Monday 15 August 2016

Capital III, Chapter 44 - Part 3

If the marginal productivity of capital is falling, and increased supply is only possible by an increased investment of capital in land type A, the average price of production on it may rise, from £3 per hectare to £3.25 per hectare. But, it may be possible to increase supply by bringing in land type A-1. However, the price of production on this land might be £3.50.

If demand is high enough, therefore, the market price may rise to £3.50, and it will still be profitable to increase supply by additional investment in some of land type A. This would then produce a surplus profit of £0.25 per kilo. But, also all of the other land of type A that does not receive additional investment will be producing still at £3 per kilo, giving a surplus profit of £0.50 per kilo. The surplus profit on all other land types would also, thereby, rise.

However, to the extent that there was still uncultivated land type A, there would be an incentive to bring it into cultivation at £3 per kilo, which would then remove the surplus profit. In other words, the situation could only exist temporarily until competition from the additionally cultivated land type A forced down market prices.

“Competition from new fields of A would hold the price of production at £3 until all land of type A, whose favourable location enables it to produce a quarter at less than £3¾, would be exhausted. This is then what we would assume, although the landlord, so long as an acre of land yields rent, will not let a tenant farmer have another acre rent-free.” (p 744)

Whether the landlord was able to extract a rent from land type A would then depend on timing. If prices remain at £3.50 for long enough so that surplus profits were being made and during this period, leases expired, and now rents were fixed, the landlord could fix them on this basis.

The price of production always rises, where additional capital has to be invested as a replacement for the free gifts of nature. The gifts of nature have no value, and so pass none into the products they help to create. If that same effect can only be achieved by the expenditure of labour, this means the value of the product must have been increased by this amount.

“But if in the course of development, a larger output is demanded than that which can be supplied with the help of this natural power, i.e., if this additional output must be created without the help of this natural power, or by assisting it with human labour-power, then a new additional element enters into capital. A relatively larger investment of capital is thus required in order to secure the same output. All other circumstances remaining the same, a rise in the price of production takes place.” (p 745)

Land has no value. It is a free gift of nature. But, not all land is the same. One piece of land has fertile soil, another does not; one piece of land is well drained another is not; one piece of land is flat and easier to cultivate, another is not, and so on.

But, as production and science develops, these differences are not fixed for all time. Less fertile soil can be made fertile by chemical treatment; land can be drained or irrigated; machinery can be used to sculpture the topography, removing unevenness. All of these involve the expenditure of labour-time and the investment of capital, which thereby becomes incorporated in the land.

The land itself may have no value, but the capital expended on it, which thereby becomes incorporated in it, does.
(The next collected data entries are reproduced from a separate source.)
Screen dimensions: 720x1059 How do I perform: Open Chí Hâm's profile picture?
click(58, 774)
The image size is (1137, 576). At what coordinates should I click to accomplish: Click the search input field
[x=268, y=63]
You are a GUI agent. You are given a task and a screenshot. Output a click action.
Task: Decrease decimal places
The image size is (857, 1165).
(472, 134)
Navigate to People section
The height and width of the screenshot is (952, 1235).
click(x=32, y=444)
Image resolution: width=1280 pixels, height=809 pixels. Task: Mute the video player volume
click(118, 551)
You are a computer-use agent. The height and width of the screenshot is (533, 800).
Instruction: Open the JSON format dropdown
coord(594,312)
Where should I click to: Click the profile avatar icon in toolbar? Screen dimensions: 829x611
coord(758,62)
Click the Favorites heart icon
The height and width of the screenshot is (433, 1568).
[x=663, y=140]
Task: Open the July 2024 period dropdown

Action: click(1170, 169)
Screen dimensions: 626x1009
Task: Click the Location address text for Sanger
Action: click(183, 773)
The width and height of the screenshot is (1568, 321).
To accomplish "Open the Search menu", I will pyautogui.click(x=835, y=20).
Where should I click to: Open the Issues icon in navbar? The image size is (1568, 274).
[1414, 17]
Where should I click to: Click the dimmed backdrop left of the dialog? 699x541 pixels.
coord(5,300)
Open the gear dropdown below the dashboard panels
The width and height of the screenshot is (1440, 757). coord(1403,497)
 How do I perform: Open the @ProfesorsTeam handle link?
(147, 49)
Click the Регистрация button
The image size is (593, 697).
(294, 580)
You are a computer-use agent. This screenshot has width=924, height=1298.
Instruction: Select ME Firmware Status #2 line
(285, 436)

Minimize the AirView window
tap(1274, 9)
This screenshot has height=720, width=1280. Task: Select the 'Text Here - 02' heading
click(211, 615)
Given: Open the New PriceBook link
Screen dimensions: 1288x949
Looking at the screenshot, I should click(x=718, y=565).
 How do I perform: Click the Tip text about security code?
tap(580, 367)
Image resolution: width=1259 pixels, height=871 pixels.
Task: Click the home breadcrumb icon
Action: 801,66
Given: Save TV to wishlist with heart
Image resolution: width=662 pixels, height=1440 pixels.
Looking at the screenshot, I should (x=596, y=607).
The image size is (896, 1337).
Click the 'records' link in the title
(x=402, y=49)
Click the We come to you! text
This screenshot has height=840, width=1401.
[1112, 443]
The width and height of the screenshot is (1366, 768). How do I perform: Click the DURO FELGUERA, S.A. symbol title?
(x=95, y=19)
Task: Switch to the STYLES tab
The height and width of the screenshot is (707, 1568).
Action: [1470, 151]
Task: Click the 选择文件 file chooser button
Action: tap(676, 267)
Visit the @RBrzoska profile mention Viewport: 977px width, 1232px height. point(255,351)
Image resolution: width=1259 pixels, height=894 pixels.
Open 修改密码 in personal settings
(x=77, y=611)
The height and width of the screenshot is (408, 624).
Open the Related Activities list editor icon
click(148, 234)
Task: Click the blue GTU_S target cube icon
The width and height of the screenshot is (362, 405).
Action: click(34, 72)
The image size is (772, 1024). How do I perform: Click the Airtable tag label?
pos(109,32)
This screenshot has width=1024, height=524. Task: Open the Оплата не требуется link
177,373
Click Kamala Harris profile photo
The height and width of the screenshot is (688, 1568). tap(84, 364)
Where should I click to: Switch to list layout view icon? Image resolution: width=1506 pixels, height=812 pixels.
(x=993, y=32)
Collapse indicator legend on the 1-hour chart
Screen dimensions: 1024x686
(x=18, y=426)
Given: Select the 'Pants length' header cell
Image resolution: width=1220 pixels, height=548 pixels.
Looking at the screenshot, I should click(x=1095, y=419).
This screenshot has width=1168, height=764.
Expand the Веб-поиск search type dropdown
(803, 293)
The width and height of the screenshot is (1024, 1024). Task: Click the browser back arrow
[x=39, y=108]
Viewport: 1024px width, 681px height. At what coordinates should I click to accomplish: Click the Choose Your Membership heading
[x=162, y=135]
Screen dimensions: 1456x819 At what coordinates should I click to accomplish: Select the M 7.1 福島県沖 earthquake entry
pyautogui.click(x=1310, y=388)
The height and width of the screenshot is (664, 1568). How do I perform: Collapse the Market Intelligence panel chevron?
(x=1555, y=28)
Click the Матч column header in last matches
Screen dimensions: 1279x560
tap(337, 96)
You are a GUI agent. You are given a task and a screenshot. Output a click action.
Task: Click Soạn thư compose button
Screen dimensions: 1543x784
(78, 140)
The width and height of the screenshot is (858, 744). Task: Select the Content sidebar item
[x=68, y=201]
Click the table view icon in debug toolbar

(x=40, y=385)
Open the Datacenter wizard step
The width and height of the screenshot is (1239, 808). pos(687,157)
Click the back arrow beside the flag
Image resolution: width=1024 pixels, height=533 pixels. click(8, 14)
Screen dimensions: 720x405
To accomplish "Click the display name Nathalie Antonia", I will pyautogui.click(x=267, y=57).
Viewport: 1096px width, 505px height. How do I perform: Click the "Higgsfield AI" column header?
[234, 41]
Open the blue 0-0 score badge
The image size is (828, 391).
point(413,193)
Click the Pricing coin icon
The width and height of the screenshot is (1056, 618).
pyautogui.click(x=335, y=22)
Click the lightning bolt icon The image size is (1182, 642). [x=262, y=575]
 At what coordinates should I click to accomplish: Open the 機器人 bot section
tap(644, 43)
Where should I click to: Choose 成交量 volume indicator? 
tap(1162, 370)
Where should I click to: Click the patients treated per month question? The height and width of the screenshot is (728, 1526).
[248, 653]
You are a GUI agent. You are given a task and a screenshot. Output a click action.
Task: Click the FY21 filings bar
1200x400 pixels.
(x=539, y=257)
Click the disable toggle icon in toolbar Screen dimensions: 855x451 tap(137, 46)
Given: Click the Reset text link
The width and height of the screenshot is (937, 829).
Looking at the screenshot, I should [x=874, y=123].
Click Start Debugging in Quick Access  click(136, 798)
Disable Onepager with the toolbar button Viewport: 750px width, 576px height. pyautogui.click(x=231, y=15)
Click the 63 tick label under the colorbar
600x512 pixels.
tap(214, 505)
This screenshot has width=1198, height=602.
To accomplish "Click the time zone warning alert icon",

Rent may accrue on the land, but also interest may accrue on this capital value, incorporated in it.

“However, land yields rent after capital is invested not because capital is invested, but because the invested capital makes this land more productive than it formerly was. Assuming that all the land of a given country requires this investment of capital, every piece of land which has not received it must first pass through this stage, and the rent (interest yielded in the given case) borne by land already provided with investment of capital constitutes differential rent just as though it naturally possessed this advantage and the other land had first to acquire it artificially. 

This rent too, which may be resolved into interest, becomes pure differential rent as soon as the invested capital is amortised. Otherwise, one and the same capital would have to exist twice as capital.” (p 746)

Opponents of Ricardo, and the Labour Theory of Value, Marx says, pointed out that here it was Nature rather than labour which determines value, “but at the same time they credit this determination to the location of the land, or — and to an even greater extent — the interest on capital put into the land during its cultivation.” (p 746)

But, the fact is that value is a function of labour productivity. A given amount of value can be represented in a large or a small quantity of products depending upon whether labour productivity is high or low. Whether it is high or low depends upon conditions under which it is employed.

Labour employed in conditions where nature provides various advantages will be more productive than where the labour is employed in conditions where nature does not provide those advantages. In a given period of time, the labour in both cases will produce the same amount of value. The difference is that in the former case this amount of value will be represented by a greater quantity of output.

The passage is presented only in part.